=== RECORDS FOR THE TASK ===
++++++++++++++++++++
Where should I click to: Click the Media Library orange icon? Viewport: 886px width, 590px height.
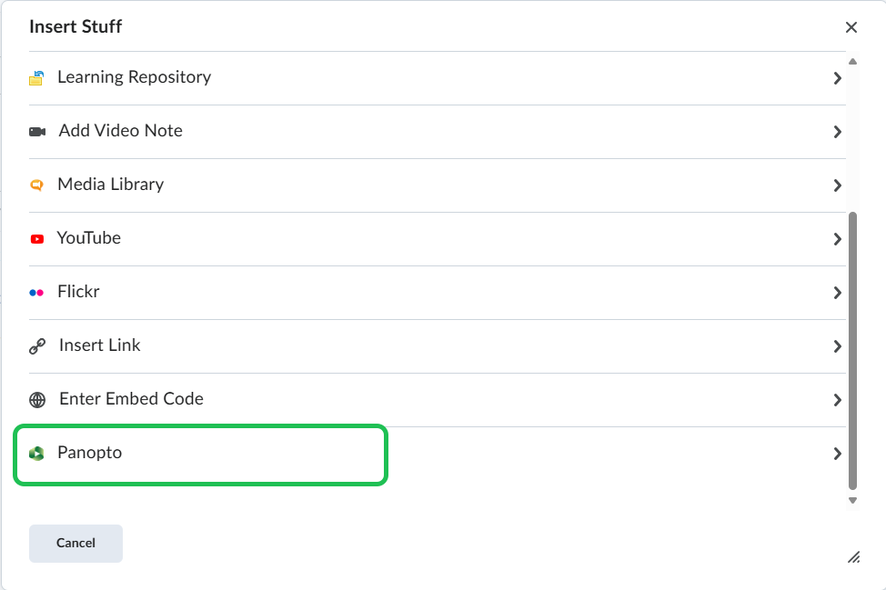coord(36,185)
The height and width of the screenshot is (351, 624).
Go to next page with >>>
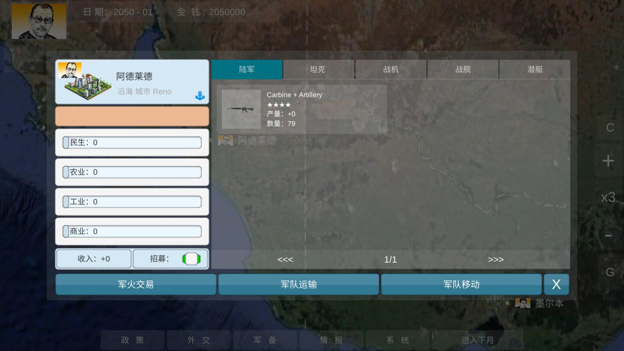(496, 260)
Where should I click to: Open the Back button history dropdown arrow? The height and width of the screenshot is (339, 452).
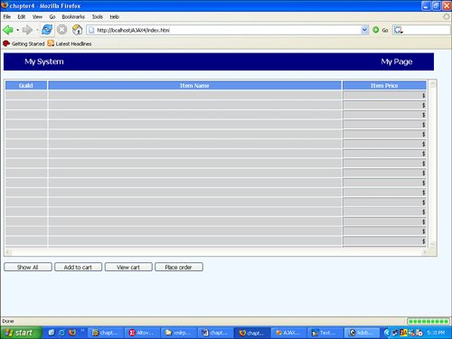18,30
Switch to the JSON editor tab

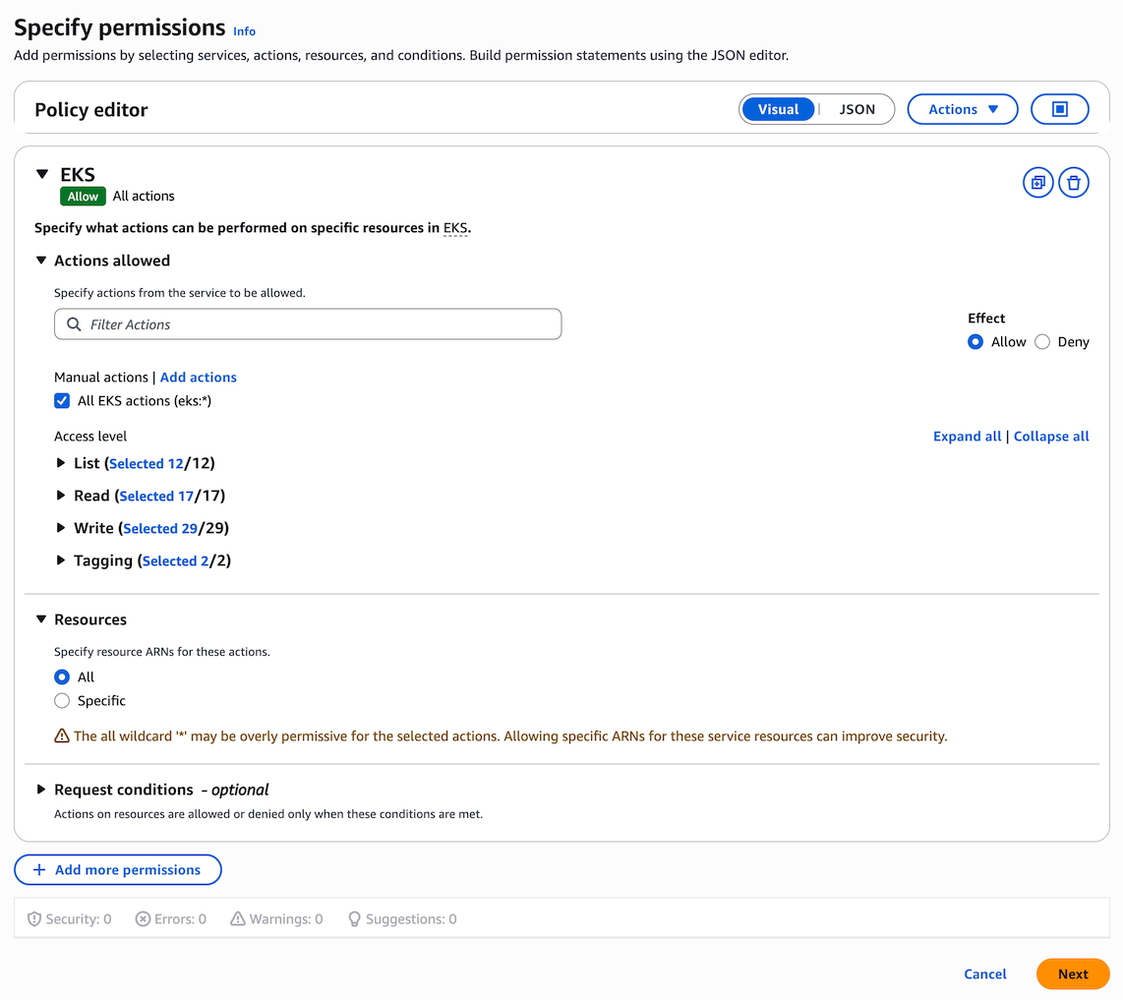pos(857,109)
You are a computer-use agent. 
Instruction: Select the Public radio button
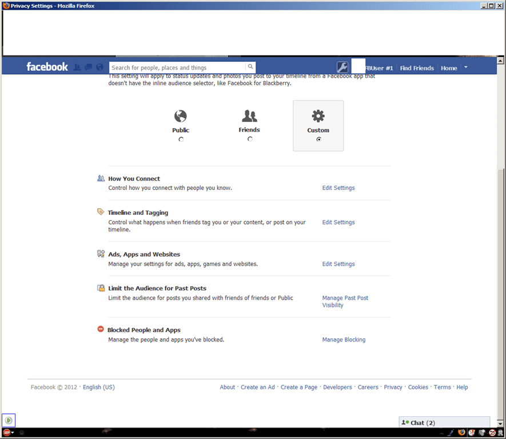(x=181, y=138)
++++++++++++++++++++
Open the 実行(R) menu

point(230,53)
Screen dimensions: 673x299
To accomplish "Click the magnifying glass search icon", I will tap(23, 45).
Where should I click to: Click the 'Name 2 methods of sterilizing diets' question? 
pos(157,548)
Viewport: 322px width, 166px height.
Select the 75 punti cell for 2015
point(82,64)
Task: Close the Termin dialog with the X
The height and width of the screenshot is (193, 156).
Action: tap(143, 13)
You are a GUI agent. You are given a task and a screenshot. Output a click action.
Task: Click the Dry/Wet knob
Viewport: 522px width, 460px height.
++++++++++++++++++++
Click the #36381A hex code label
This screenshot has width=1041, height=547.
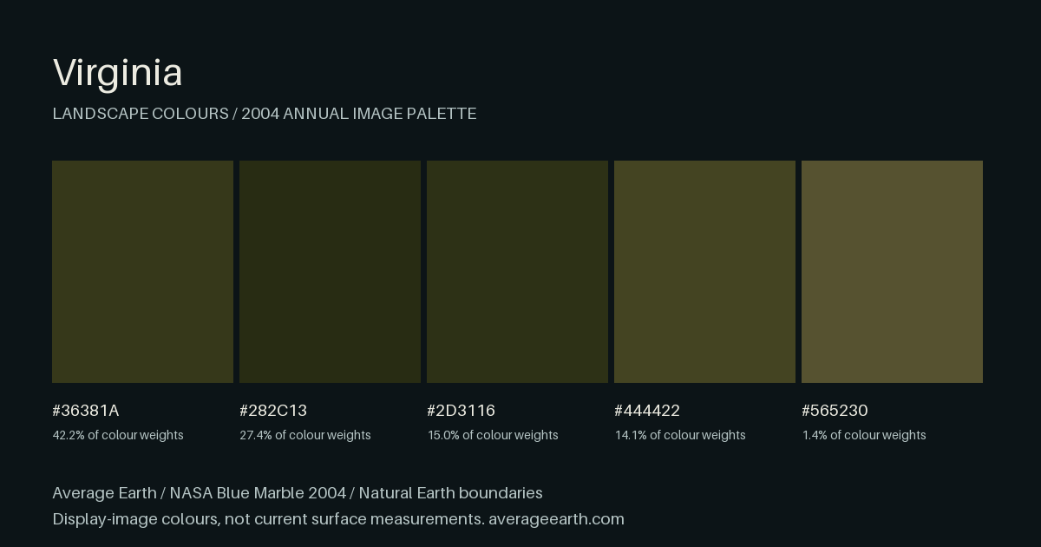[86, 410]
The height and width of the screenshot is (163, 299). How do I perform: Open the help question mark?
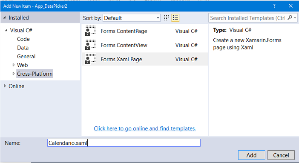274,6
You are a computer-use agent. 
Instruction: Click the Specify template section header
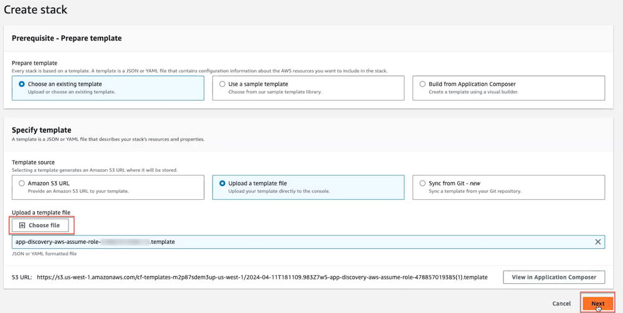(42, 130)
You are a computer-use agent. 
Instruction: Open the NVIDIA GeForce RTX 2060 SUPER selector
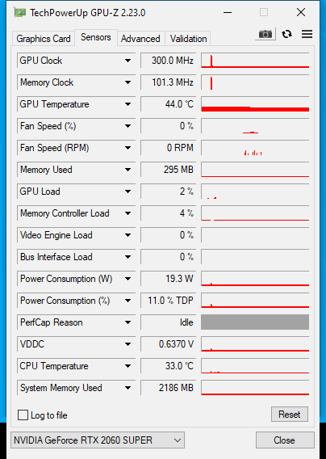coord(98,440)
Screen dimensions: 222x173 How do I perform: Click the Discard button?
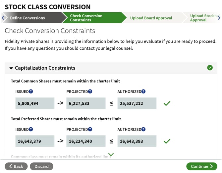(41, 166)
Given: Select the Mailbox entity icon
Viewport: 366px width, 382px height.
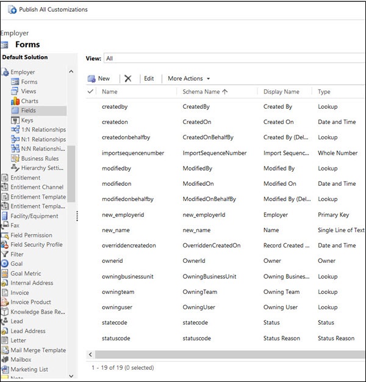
++++++++++++++++++++
=== WHAT IS NEEDED ===
Leaving each picture behind, please give again exactly the lines above from the one with "Click the #36381A hex code label" through the one with "Viewport: 366px width, 382px height.", both included, and no others.

=== RESULT BELOW ===
Click the #36381A hex code label
This screenshot has width=1041, height=547.
[86, 410]
The height and width of the screenshot is (163, 299). How do I perform: Open the help question mark?
274,6
You are a computer-use agent. 
Instruction: Click the Specify template section header
(42, 130)
You are a computer-use agent. 
Instruction: Open the NVIDIA GeForce RTX 2060 SUPER selector
coord(98,440)
Screen dimensions: 222x173 How do I perform: Click the Discard button?
(41, 166)
Given: Select the Mailbox entity icon
Viewport: 366px width, 382px height.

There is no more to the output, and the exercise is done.